The Letters, Part 2

KCB’s letter to My darling auntie dated Petersburg, Russia, September 3rd 1895, page 1. Breckinridge Family Papers, Container 862. Courtesy of the Manuscript Reading Room, Library of Congress. 

Handwritten letters are beautiful and they are a lost art. But they can also be challenging. Lucky for me KCB had good penmanship. (Clifton is a different story for a later post!) But even with the best penmanship, you have to get acclimated to the author’s pen as well as their voice. I had to get used to KCB’s handwriting. How she made her Ss and Ds and the difference between the two. Same with L, F, and T. I had to become familiar with her way of speaking. The way she structured her sentences. Her lack of punctuation. Her word choice. Context helps with transcribing but context comes with assumptions and those assumptions can make the context wrong.
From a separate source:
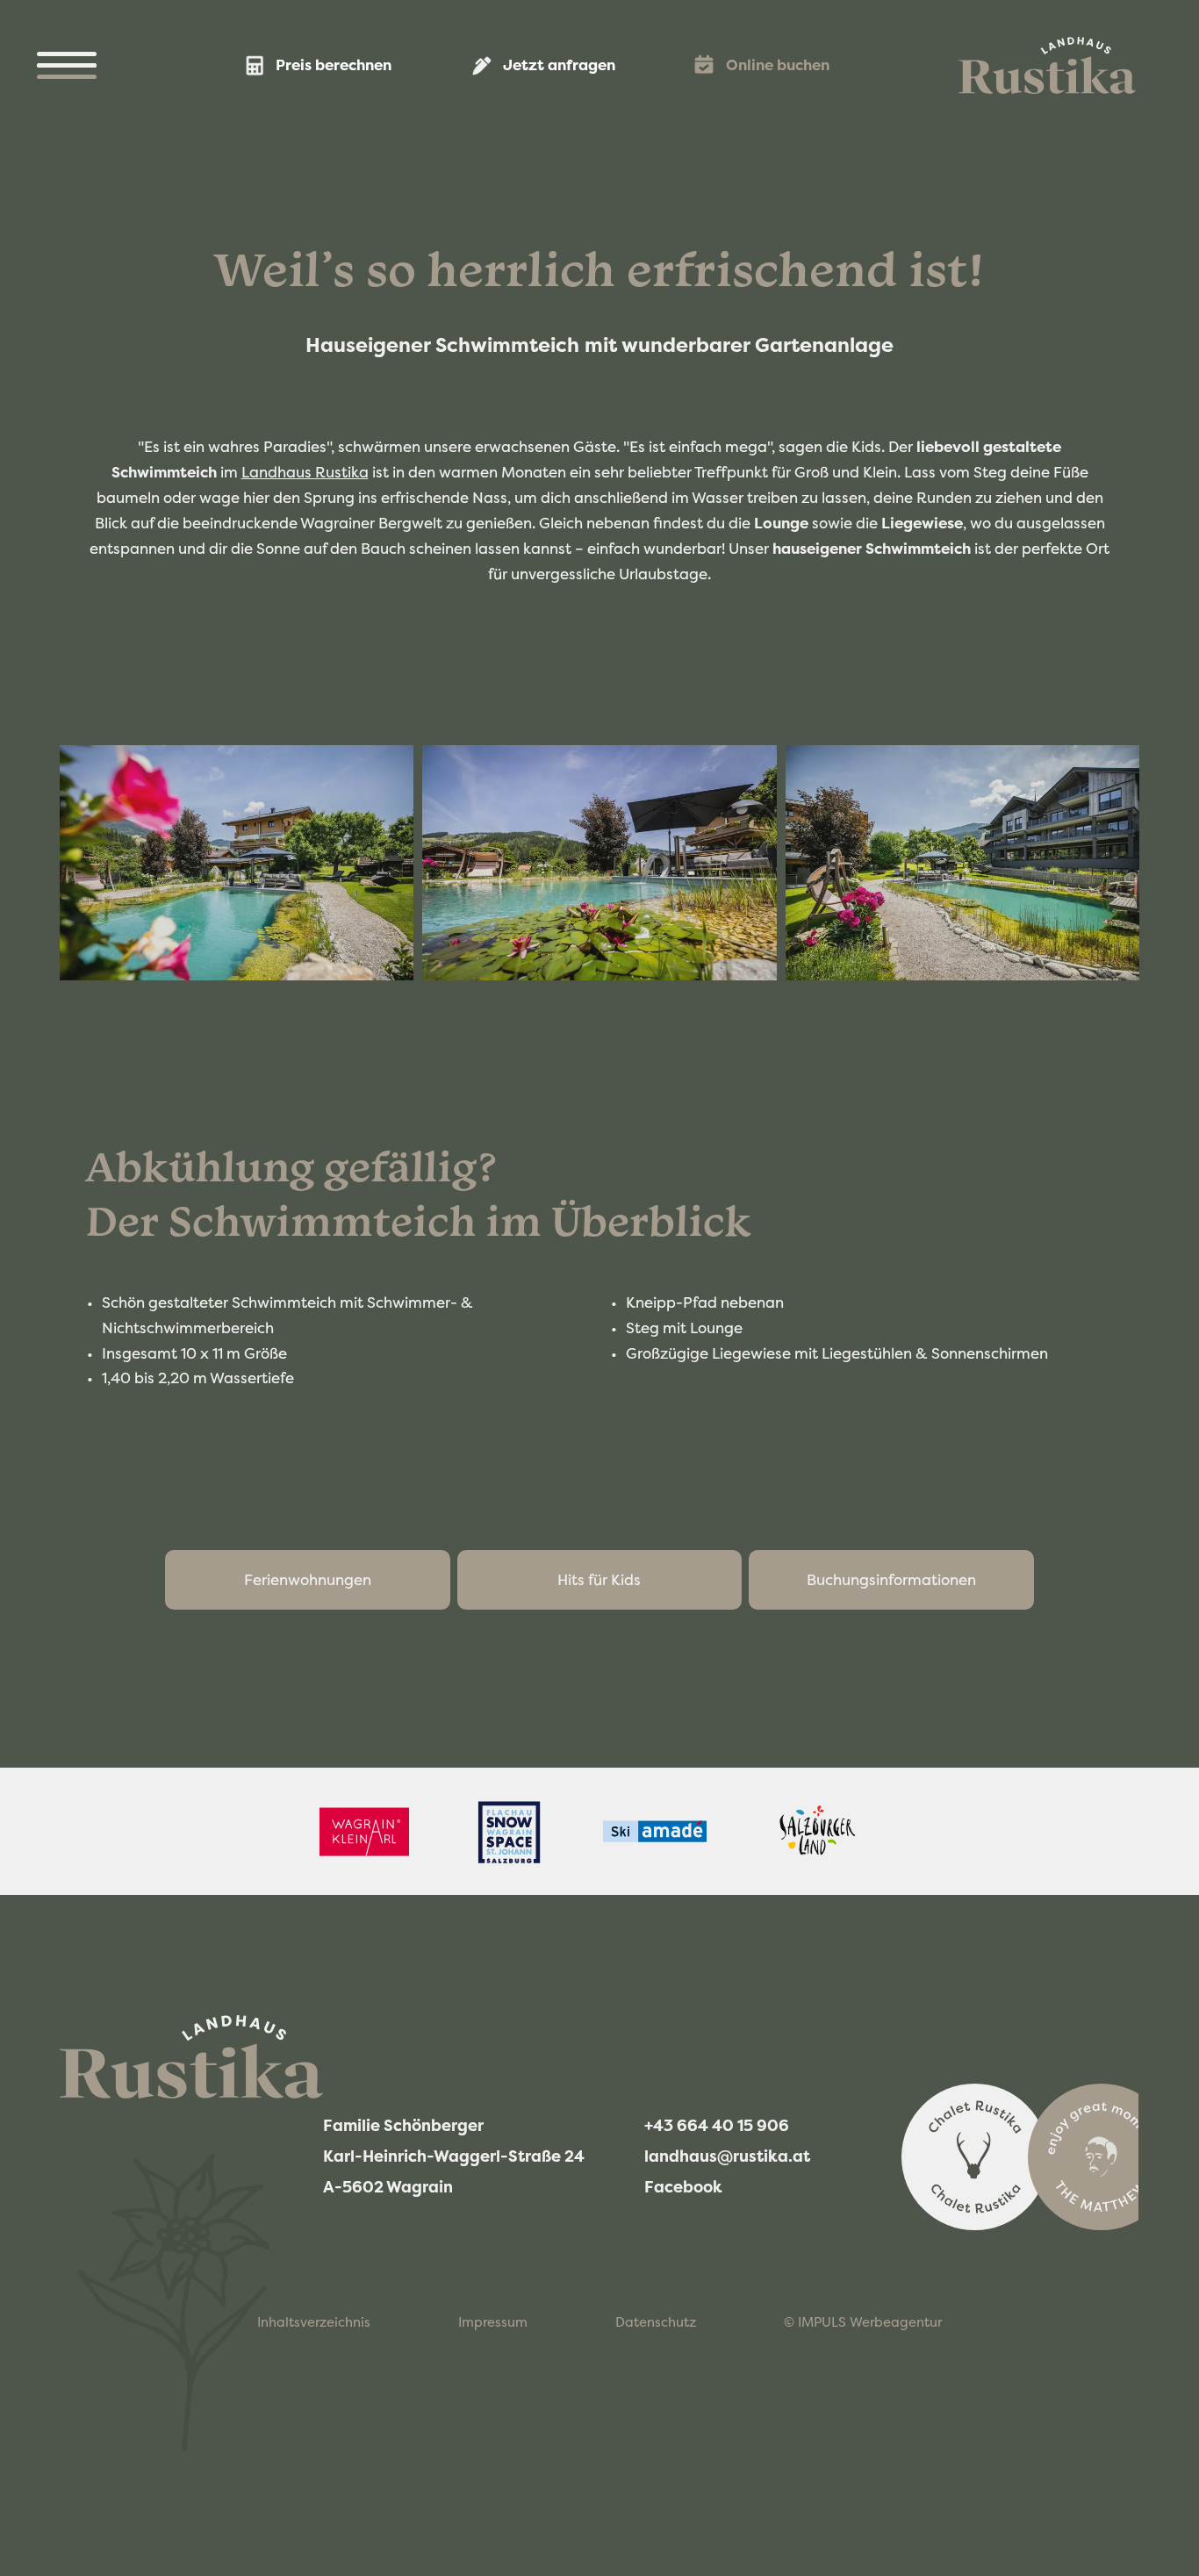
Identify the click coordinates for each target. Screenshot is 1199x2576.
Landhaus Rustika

And transcription is a tedious task. I don’t know anyone who can sit in front of a computer for hours upon hours transcribing handwritten letters into typed format. Your eyes get sore and tired. Your back starts to hurt (even with the best desk chair). And I’m a good typist but I’m not super fast and I have to look at the keys every once in a while!

Oddly enough I didn’t do any research on letter or diary transcription projects when I was working on and writing my thesis. It’s not for lack of published material available in most local libraries. Mary Boykin Chestnut’s A Diary from Dixie is probably the most famous. Or Anne Frank’s The Diary of a Young Girl (although it’s not without controversy). Nicholas and Alexandra’s letters were transcribed and published in the late 1990s and I even own a copy of that one. I do remember looking at biographies’ of other Southern women. But that was because I was writing a biography. Writing a biography is a completely different animal than just transcribing a lot of letters. I mean, yes, some of the biographies I looked at relied heavily on the subject’s personal correspondence and/or diaries but not just one transcribed letter after another for the reader to enjoy outside of historic context. I don’t know that I would know how to or even want to present the letters outside of their broader historical context. I mean it’s not like history happened in a vacuum or anything!!!

And you need the whole conversation to do a letter transcription project. KCB’s letters at the Library of Congress are one sided. Most of the letters in the collection are her letters to other people. Not the other people’s response to her letters. And again in writing my thesis I was constrained by time. The other side of the correspondence might exist in other libraries or collections. I’m always on the outlook for those. For example some correspondence between KCB and her daughter, Mary, are part of Mary’s papers at the University of Kentucky. I just haven’t made it there yet.

Woman writing in the garden, Daniel F. Gerhartz

And now that I look back on it, I not only didn’t look at transcription project but I didn’t look at how people wrote letters in the nineteenth century or what tools they used. Odd because I love material culture. Why the crazy thin paper? Was it for economy of postage? Or economy of material in general? I know paper was expensive – Jane Austen tells us that in Mansfield Park. What type of pen would KCB have used? Are we still talking quill and ink well? Or had we entered fountain pen territory? And yes, I know Google could answer all these questions for me in a manner of seconds but that defeats the purpose!

KCB’s letter to My Dear Lily written from Paris and dated October 15 1894, page 1. Breckinridge Family Papers, Container 862. Courtesy of the Manuscript Reading Room, Library of Congress.

What I do know about KCB’s writing habits is that she wasn’t going to start a new sheet of paper if she only had a little bit left to write! Take this letter example – Paris October 15 1894. The original letter (I really wish I had a picture for you of an actual letter) is written on onion skin thin paper. The paper is folded in half. KCB started her letter on the left side, filled that half page, turned it over and filled the other half page (right side).

The rest of KCB’s letter to My Dear Lily dated Paris October 15, 1894, page 2. Breckinridge Family Papers, Container 862. Courtesy of the Manuscript Reading Room, Library of Congress.

Then she opened the folded page, turned it over and continued her letter, filling the whole page from top to bottom. When she ran out of space on the back side, she returned to the front, turned the page so that the left side was at the top (would that be clockwise?) and finished her thought. In this example, it was just the end of the sentence, her closing and her signature. I don’t know what this turning the page and writing over existing text is called, and I’m sure there is some official name or term for it… But I’m forever amazed at how I can still read the original text and the text written at a 90 degree angle. I’ve been referring to it as cross-writing.